The Beginning
Of how he began writing 'Lord of the Rings', Tolkien is quoted saying, 'I wisely started with a map.' I also started with a map, though in my case it was the map of Switzerland.
I commenced 'seriously' writing my first novel when I was in high school at the age of 16. It was going to be about dwarves, of course. Oh, and they had to be paladins, too; I had just quit WoW at the release of Cataclysm (for reasons I will not delve into for the sake of brevity), and my desire to continue being a plate-wearing, hammer-wielding dwarf had to find some sort of expression.
(My friends were already aware of my obsession with dwarves, for good or ill.…)
The first thing I did was open up Google Earth and zoom in on the Swiss Alps, for I wanted my setting to be rooted in the mountains I loved so dearly. Fate would have it that I found myself gazing down at the valley of Grindelwald, over which tower Eiger, Mönch, and Jungfrau. Being an etymology enthusiast, I asked my dad what the names meant, to which he responded: the ogre, the monk, and the maiden.
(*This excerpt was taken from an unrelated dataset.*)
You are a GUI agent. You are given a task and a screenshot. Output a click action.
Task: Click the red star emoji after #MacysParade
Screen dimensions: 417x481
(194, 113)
“The monk stands between the ogre and the maiden to protect her,” he told me. I immediately knew where I wanted to start my story.
A decade later, my dad took me to see the three great faces of the Bernese Alps for the first time. I had imagined them 100 times in my head, but nothing compared to the reality; they were indescribably vast, forbidding even. It was nothing less than surreal to stand before them at last, humbled by their mightiness and honored that they had called on me all those years ago.